### O que fazer
1. Reproduza, da crônica sobre a brincadeira de montagem, o trecho que começa em "Ali pelos doze" e prossegue até "montagem? — sugere ele.".
2. Prossiga a crônica sobre a brincadeira de montagem, escrevendo a partir de sua última frase.

### Texto fornecido
*-*-*

MONTAGEM

Não recuso convite do meu neto para brincar. Claro, ele tem agora cinco anos e não sei até quando vai desejar minha companhia em suas diversões. É possível que não seja por muito tempo.

Ali pelos doze ou quatorze anos, imagino, os convites poderão rarear e minha carreira de companheiro de brincadeiras talvez seja mais curta do que eu gostaria. Então trato de aproveitá-la ao máximo.

— Vamos brincar de montagem? — sugere ele.

Deixo logo o que estou fazendo e me sento ao seu lado no chão — o que é quase um contorcionismo para alguém cuja coluna tem 70 anos. Mas Guilherme quer estar em igualdade de condições, como convém aos bons companheiros. Até já tentei, em outra ocasião, usar numa pequena cadeira de assento bem baixo, mas ele não se conformou. Brincadeira tem que ser entre iguais.

Ele então derrama uma caixa com blocos e peças que, encaixados da forma certa, acabam por transformar-se em um caminhão. Claro que minha participação na construção é pífia, limitando-se a vê-lo fazer os encaixes, sem interferir. Os dedinhos se movem com rapidez e vão edificando a obra.

Em certo ponto, algum encaixe errado acaba por levá-lo a um impasse:

— Hummm. Não deu certo — exclama, revelando certa irritação.

— Vamos tentar outra vez  — digo.

Ele desmonta tudo e recomeça a tarefa. Mas segue exatamente a mesma sequência, esbarra na dificuldade e repete-se a frustração. Guilherme agora fica irritado. Procuro então ajudar:

— Vamos de novo.

— De novo! — reclama.

*-*-*

### Dados apresentados
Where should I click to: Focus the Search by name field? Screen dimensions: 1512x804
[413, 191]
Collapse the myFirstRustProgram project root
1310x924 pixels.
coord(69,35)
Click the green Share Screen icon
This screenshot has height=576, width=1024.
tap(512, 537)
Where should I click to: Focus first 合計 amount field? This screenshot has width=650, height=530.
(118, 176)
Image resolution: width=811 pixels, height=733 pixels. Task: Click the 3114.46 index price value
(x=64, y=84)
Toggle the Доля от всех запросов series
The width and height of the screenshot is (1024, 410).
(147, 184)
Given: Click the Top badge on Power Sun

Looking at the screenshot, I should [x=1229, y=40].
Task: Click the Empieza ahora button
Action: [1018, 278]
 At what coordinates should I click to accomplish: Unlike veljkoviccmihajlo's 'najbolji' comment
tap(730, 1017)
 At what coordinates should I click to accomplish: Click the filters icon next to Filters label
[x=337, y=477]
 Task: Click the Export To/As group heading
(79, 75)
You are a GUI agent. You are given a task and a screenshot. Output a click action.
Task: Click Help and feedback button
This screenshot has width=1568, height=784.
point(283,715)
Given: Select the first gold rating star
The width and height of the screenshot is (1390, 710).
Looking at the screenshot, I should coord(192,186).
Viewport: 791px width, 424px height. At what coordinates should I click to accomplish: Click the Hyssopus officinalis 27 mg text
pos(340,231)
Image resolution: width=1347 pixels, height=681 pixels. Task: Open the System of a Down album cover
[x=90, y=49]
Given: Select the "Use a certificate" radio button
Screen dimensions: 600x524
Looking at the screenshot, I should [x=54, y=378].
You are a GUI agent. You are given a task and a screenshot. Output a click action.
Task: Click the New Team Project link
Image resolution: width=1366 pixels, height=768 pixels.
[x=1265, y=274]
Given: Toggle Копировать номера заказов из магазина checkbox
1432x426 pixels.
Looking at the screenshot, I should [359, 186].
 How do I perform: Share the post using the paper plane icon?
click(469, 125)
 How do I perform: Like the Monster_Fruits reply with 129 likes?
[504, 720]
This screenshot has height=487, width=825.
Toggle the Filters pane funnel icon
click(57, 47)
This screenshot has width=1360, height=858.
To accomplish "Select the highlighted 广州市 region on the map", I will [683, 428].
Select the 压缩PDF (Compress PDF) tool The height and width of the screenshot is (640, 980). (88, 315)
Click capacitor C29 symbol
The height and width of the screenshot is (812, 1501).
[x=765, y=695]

*-*-*

### Respostas por tarefa
1.
Ali pelos doze ou quatorze anos, imagino, os convites poderão rarear e minha carreira de companheiro de brincadeiras talvez seja mais curta do que eu gostaria. Então trato de aproveitá-la ao máximo.

— Vamos brincar de montagem? — sugere ele.

2.
— Sim. Não é outra vez, é de novo. Agora vamos fazer de uma forma nova, ok? Tem alguma peça fora do lugar, então não adianta fazer do mesmo jeito.

O pequeno entende que houve um erro e recomeça a tarefa, agora mais atento e pensando bem antes de colocar cada peça. Está disposto a mudar. Vai encaixando os blocos com cuidado, sempre avaliando se faz sentido e seguindo passo a passo. Em pouco tempo chega na tal peça que provocava o desarranjo. Pega ela, olha bem, experimenta no local e então descarta:

— Essa não é aqui.

— Ótimo, Guilherme. Você descobriu onde estava o erro. Isto era o mais difícil. Agora é corrigir.

Rapidamente ele encontra a peça correta  e o trabalho segue fluido. Logo temos o caminhão pronto. Ele se alegra, admira a obra e, animado, começa a desmontar para em seguida refazer o caminhão.

Agora sim, vai fazer outra vez.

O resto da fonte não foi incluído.